NAME READY STATUS RESTARTS AGE
api-... 1/1 Running 0 9s
api-... 0/1 ContainerCreating 0 9s
api-... 0/1 ContainerCreating 0 9s
api-... 1/1 Running 2 41m
api-... 1/1 Running 0 22s
api-... 0/1 ContainerCreating 0 9s
api-... 0/1 ContainerCreating 0 9s
api-... 1/1 Running 0 9s
api-... 1/1 Running 0 9s
api-... 1/1 Running 0 9s
db-0 2/2 Running 0 31m
db-1 2/2 Running 0 31m
db-2 2/2 Running 0 31m
Kubernetes complied with our desire to have ten replicas of the api
and created eight Pods (we had two before). At the first look, it seems that HPA
does not have any effect. Let’s retrieve the Pods one more time.

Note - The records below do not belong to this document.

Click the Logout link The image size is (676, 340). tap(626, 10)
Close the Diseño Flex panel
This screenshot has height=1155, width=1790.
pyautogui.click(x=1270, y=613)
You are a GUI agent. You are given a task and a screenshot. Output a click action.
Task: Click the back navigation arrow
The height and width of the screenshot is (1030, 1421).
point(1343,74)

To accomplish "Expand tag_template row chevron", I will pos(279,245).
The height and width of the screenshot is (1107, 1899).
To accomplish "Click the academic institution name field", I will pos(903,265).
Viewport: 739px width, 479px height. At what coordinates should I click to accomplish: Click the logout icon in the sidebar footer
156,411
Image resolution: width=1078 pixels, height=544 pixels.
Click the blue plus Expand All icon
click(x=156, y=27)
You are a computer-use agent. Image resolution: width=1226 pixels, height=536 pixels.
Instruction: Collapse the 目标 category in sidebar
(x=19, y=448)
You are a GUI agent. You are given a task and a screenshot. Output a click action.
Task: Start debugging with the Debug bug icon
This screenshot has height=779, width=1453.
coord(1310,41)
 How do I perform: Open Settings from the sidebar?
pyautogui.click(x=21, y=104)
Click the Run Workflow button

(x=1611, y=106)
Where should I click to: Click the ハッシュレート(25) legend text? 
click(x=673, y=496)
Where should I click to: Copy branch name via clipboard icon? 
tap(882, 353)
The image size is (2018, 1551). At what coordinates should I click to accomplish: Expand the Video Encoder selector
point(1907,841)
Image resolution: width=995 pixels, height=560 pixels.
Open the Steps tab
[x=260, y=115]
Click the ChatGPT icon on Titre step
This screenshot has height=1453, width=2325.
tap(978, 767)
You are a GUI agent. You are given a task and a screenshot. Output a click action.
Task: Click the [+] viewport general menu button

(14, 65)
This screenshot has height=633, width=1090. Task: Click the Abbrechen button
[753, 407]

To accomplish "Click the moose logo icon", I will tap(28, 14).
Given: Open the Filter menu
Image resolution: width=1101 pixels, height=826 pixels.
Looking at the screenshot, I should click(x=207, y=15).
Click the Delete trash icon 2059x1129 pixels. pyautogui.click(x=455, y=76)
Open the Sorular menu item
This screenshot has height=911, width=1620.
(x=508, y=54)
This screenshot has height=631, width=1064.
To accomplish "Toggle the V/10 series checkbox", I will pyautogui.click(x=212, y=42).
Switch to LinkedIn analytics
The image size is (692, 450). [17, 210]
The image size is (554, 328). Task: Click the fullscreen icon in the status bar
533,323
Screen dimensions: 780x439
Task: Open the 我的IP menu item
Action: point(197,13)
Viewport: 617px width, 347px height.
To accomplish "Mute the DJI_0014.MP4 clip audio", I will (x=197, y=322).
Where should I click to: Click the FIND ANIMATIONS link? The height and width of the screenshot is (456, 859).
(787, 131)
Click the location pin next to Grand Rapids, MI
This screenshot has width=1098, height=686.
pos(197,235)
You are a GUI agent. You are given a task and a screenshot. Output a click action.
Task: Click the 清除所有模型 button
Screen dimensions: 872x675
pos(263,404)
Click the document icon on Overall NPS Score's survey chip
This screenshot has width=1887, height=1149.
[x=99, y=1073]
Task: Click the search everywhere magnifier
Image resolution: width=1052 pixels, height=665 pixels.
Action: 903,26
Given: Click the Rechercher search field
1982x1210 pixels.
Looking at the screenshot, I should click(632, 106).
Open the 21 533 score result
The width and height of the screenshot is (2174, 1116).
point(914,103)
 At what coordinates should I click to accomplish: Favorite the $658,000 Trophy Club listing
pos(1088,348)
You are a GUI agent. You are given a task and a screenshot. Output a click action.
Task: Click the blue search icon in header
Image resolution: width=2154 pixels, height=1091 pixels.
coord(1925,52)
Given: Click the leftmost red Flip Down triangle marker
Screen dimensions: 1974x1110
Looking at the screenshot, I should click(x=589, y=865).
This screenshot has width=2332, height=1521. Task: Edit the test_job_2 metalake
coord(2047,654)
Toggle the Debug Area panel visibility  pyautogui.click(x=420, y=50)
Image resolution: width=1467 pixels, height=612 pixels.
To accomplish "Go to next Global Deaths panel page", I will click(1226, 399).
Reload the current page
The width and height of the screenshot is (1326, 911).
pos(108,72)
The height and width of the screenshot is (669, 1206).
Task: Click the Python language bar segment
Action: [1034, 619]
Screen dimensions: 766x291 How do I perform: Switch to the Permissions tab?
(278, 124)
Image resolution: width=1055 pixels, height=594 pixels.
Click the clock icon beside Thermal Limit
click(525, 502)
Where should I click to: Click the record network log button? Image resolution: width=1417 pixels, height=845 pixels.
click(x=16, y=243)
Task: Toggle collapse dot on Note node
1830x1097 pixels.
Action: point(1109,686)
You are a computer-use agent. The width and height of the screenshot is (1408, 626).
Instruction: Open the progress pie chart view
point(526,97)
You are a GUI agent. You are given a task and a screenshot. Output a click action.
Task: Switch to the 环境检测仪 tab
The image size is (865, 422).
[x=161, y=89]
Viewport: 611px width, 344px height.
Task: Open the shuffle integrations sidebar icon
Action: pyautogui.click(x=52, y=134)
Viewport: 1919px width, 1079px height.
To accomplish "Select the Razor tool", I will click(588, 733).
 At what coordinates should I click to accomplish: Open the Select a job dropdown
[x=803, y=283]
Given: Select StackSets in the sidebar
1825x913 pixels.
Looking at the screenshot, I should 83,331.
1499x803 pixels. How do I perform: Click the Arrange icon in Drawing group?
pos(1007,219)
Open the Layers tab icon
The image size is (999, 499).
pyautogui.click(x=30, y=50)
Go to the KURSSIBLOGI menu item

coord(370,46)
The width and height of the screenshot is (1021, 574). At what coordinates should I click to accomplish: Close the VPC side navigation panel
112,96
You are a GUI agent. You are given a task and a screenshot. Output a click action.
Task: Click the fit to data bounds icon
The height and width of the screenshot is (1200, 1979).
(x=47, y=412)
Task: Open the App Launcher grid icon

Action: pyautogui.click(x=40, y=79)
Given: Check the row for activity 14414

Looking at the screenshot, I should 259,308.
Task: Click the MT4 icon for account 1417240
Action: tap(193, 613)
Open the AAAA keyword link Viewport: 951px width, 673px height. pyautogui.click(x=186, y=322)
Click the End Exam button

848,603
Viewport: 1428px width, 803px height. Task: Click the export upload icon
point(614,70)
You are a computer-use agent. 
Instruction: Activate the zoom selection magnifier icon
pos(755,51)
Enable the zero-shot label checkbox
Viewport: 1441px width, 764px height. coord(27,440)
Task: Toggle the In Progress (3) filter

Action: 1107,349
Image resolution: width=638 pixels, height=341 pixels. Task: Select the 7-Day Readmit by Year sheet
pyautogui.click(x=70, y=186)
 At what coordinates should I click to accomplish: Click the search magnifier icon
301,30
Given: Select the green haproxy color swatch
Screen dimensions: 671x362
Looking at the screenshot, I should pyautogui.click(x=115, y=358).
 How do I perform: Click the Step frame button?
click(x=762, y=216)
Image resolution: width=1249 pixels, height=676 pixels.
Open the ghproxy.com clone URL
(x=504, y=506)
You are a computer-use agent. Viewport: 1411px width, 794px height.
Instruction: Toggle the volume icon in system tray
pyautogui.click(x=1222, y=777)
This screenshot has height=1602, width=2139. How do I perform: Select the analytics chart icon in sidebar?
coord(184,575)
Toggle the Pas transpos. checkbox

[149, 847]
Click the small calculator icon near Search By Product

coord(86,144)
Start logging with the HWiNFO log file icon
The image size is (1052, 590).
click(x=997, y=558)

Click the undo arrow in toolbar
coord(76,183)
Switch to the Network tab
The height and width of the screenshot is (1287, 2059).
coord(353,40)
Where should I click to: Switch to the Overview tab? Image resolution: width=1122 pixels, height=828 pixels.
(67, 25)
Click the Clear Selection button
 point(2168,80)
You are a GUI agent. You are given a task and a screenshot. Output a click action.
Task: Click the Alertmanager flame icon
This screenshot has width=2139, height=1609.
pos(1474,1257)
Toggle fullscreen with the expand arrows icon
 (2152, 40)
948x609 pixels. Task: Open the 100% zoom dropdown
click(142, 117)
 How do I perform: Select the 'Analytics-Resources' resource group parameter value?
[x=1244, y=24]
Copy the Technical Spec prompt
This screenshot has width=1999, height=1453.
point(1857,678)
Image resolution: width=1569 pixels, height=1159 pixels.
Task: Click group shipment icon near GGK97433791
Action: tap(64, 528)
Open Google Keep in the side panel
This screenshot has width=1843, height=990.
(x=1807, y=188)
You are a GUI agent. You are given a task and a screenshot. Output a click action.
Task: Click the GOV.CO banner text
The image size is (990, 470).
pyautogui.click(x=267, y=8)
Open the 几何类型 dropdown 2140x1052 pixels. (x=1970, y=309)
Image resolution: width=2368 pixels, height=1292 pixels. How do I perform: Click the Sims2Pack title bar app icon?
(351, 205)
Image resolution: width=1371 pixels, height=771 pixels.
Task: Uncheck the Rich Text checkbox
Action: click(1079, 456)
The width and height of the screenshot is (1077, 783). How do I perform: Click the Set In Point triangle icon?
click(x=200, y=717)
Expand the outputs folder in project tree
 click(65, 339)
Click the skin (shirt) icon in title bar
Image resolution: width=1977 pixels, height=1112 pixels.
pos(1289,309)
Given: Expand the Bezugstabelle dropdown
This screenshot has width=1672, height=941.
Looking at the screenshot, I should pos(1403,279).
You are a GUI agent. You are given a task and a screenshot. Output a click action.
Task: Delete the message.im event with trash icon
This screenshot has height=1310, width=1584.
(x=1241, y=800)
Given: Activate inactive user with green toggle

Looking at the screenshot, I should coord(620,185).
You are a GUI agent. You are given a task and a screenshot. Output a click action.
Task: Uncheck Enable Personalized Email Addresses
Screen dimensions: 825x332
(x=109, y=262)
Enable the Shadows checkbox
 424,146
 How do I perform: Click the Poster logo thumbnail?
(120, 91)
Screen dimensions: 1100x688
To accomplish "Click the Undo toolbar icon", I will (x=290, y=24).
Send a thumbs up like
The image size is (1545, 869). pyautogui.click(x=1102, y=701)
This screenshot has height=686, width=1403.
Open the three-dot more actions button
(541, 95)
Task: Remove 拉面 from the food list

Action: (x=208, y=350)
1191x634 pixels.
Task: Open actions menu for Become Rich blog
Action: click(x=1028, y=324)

kubectl -n go-demo-5 get pods
The output is as follows.
NAME READY STATUS RESTARTS AGE
api-... 1/1 Running 0 30s
api-... 1/1 Running 2 42m
api-... 1/1 Running 0 43s
api-... 1/1 Running 0 30s
api-... 1/1 Running 0 30s
db-0 2/2 Running 0 31m
db-1 2/2 Running 0 32m
db-2 2/2 Running 0 32m
Our Deployment de-scaled from ten to five replicas. HPA
detected that there are more replicas than the maximum threshold and acted accordingly. But what did it do? Did it simply remove five replicas? That could not be the case since that would only have a temporary effect. If HPA
removes or adds Pods, Deployment would also remove or add Pods, and the two would be fighting with each other. The number of Pods would be fluctuating indefinitely. Instead, HPA
modified the Deployment.
Let’s describe the api
.
kubectl -n go-demo-5 \
describe deployment api
The output, limited to the relevant parts, is as follows.
...
Replicas: 5 desired | 5 updated | 5 total | 5 available | 0 unavailable
...
Events:
... Message
... -------
...
... Scaled up replica set api-5bbfd85577 to 10
... Scaled down replica set api-5bbfd85577 to 5
The number of replicas is set to 5
desired. HPA
modified our Deployment. We can observe that better through the event messages. The second to last states that the number of replicas was scaled up to 10
, while the last message indicates that it scaled down to 5
. The former is the result of us executing a rolling update by applying the new Deployment, while the latter was produced by HPA
modifying the Deployment by changing its number of replicas.
So far, we observed that HPA
modifies our Deployments. No matter how many replicas we defined in a Deployment (or a StatefulSets), HPA
will change it to fit its own thresholds and calculations. In other words, when we update a Deployment, the number of replicas will be temporarily changed to whatever we have defined, only to be modified again by HPA
a few moments later. That behavior is unacceptable.
If HPA
changed the number of replicas, there is usually a good reason for that. Resetting that number to whatever is set in a Deployment (or a StatefulSet) can produce serious side-effects.